** TASK TO CARRY OUT **
Every line in the following data that has "computer" counts toward the total; state that total alone.

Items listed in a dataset
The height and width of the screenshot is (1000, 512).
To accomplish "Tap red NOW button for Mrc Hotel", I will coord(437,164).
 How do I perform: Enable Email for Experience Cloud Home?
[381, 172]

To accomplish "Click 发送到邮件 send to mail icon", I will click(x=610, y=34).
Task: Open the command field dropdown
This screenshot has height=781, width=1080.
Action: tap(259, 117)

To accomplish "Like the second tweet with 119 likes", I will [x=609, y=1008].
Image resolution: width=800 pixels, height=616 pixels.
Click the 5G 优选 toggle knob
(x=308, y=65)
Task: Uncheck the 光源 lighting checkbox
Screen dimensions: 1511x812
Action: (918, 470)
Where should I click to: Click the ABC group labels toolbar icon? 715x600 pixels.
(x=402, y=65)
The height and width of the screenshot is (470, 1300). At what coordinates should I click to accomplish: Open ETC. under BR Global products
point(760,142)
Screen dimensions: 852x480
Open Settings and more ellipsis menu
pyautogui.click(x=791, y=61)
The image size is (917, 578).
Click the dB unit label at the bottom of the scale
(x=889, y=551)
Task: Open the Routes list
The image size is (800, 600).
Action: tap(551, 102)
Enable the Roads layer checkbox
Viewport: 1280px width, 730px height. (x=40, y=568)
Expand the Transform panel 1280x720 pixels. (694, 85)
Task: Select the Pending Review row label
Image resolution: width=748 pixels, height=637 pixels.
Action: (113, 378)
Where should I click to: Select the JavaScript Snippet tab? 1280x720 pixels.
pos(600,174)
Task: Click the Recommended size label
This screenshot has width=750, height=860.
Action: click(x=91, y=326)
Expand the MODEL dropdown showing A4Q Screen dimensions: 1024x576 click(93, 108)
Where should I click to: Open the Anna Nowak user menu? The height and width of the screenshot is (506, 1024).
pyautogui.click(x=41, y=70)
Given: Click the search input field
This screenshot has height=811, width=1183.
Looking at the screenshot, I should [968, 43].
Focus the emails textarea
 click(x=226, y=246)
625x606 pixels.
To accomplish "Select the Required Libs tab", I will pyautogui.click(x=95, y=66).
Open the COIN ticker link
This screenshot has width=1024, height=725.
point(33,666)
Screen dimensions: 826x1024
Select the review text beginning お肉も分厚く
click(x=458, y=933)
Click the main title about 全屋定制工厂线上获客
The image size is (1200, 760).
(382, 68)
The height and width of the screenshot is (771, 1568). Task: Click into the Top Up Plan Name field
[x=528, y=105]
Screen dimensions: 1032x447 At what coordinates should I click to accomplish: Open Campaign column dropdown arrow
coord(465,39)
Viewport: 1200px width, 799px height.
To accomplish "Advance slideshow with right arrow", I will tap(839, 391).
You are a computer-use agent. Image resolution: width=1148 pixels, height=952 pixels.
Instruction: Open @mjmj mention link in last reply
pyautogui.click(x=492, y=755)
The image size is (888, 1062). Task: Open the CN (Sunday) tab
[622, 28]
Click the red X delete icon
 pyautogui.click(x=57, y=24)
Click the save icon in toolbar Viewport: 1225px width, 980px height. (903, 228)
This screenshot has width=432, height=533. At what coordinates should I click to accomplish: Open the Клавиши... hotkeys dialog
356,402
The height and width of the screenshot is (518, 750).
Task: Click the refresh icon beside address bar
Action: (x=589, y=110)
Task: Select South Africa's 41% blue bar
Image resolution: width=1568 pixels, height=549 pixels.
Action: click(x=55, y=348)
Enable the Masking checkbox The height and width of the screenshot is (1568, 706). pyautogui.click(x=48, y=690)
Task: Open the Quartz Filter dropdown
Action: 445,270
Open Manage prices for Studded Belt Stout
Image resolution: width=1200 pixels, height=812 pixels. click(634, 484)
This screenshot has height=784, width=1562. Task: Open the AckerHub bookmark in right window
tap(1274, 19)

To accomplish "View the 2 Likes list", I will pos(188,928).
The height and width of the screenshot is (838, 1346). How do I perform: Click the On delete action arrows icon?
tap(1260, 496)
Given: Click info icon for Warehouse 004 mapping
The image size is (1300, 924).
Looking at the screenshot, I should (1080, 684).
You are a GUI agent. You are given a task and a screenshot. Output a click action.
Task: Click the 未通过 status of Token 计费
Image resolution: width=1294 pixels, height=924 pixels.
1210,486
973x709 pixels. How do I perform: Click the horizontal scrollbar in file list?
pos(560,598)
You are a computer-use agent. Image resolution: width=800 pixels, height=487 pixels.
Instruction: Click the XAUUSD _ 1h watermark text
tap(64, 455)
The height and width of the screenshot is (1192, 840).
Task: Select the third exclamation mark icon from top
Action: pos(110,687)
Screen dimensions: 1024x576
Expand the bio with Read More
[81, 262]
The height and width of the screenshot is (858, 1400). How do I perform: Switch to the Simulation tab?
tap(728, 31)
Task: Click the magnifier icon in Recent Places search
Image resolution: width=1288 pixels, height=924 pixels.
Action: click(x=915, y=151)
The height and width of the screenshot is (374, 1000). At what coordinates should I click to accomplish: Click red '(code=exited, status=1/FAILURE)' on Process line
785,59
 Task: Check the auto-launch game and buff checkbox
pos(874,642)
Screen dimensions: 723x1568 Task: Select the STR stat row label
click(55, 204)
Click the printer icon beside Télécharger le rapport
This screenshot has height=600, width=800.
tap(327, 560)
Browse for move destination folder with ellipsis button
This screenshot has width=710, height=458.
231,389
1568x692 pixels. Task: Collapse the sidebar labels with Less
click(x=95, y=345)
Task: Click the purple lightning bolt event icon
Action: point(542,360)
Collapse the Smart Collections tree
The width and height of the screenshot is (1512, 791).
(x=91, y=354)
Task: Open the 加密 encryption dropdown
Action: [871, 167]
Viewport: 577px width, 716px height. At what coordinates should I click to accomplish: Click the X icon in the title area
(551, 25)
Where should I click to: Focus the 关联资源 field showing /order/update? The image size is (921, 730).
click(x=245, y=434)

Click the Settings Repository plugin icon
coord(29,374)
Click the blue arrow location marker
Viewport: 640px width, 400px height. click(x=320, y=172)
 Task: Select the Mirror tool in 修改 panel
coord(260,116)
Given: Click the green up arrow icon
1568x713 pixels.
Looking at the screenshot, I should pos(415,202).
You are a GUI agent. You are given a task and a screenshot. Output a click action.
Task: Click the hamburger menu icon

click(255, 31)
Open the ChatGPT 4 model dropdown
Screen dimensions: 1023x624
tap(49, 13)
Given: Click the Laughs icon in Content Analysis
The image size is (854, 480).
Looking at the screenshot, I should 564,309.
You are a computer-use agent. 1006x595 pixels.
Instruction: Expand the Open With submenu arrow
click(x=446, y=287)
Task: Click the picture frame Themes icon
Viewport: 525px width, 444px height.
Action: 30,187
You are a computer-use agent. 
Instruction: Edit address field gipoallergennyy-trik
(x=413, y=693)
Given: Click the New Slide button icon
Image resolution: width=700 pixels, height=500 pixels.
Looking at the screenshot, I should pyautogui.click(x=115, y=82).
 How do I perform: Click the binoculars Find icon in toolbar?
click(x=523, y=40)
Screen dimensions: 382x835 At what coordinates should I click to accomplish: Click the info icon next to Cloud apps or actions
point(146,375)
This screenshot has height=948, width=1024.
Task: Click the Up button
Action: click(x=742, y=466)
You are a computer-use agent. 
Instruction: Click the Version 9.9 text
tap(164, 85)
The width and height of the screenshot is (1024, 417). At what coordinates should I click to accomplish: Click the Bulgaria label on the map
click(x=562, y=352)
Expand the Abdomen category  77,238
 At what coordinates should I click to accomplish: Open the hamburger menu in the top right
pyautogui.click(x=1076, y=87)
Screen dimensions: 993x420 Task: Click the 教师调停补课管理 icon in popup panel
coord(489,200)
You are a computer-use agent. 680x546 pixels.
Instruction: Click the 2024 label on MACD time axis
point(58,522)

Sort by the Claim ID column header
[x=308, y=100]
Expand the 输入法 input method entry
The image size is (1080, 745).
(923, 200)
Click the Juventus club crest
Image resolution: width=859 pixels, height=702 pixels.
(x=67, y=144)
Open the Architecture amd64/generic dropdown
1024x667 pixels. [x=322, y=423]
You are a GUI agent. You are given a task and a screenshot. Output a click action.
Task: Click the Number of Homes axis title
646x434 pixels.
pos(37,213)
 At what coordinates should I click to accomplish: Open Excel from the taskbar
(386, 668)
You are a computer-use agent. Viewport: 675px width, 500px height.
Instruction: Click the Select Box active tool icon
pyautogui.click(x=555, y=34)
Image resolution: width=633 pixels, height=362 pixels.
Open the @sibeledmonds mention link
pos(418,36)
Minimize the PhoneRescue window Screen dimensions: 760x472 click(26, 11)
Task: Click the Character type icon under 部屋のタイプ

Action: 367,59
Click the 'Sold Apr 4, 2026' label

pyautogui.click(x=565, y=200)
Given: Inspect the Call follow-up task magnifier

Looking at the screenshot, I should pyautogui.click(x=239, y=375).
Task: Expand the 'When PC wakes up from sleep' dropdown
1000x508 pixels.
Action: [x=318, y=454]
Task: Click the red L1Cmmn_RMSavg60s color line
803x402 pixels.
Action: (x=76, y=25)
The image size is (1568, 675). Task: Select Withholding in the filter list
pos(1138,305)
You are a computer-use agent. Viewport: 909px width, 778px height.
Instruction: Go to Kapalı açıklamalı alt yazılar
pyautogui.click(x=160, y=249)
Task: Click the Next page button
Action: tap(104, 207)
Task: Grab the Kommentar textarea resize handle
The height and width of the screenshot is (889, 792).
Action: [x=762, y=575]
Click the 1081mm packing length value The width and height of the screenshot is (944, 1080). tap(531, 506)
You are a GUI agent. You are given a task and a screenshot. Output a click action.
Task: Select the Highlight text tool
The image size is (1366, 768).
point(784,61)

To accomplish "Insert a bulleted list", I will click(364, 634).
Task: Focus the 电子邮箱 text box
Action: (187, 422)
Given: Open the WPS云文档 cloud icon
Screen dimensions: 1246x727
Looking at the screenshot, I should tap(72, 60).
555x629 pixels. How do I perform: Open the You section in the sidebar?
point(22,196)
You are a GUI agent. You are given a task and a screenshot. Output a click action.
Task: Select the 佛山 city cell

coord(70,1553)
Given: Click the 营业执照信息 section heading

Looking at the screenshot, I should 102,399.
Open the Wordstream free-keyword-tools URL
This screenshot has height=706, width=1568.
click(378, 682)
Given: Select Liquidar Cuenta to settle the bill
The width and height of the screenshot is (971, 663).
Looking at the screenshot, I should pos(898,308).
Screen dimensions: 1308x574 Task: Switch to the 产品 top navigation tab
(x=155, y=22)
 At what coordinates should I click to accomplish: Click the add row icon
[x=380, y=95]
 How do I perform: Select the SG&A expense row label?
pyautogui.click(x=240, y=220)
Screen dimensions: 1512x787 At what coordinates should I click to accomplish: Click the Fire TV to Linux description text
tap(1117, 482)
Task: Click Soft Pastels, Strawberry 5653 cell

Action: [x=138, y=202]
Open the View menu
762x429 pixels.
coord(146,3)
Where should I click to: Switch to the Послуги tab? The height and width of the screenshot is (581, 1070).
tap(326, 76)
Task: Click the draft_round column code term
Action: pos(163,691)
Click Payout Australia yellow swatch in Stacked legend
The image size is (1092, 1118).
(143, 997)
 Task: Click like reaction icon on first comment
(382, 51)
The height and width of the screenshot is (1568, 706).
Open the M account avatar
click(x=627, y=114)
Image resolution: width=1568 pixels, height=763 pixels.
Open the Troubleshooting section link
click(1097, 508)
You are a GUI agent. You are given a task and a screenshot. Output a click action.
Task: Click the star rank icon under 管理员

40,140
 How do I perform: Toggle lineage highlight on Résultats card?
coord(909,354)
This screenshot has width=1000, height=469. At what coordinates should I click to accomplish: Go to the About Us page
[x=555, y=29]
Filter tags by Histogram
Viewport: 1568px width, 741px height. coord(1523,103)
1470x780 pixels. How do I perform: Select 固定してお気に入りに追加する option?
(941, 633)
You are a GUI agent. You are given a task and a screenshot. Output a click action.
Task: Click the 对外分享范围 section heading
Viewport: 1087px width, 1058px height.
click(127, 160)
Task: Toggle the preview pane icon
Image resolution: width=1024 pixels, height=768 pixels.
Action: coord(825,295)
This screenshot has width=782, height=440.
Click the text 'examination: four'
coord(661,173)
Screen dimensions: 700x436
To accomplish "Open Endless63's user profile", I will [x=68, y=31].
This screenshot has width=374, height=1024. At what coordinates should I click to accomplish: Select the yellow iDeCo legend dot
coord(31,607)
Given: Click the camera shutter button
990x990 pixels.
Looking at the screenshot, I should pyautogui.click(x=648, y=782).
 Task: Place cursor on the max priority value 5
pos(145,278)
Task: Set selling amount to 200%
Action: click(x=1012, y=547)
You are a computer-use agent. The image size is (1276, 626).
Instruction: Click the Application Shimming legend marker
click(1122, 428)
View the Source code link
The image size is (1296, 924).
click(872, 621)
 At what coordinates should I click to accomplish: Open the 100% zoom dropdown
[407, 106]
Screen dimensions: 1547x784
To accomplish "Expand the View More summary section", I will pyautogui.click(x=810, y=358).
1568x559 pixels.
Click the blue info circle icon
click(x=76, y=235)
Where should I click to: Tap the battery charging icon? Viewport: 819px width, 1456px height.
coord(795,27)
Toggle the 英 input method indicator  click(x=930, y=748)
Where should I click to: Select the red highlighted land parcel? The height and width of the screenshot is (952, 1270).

** COMPLETED EXERCISE **
9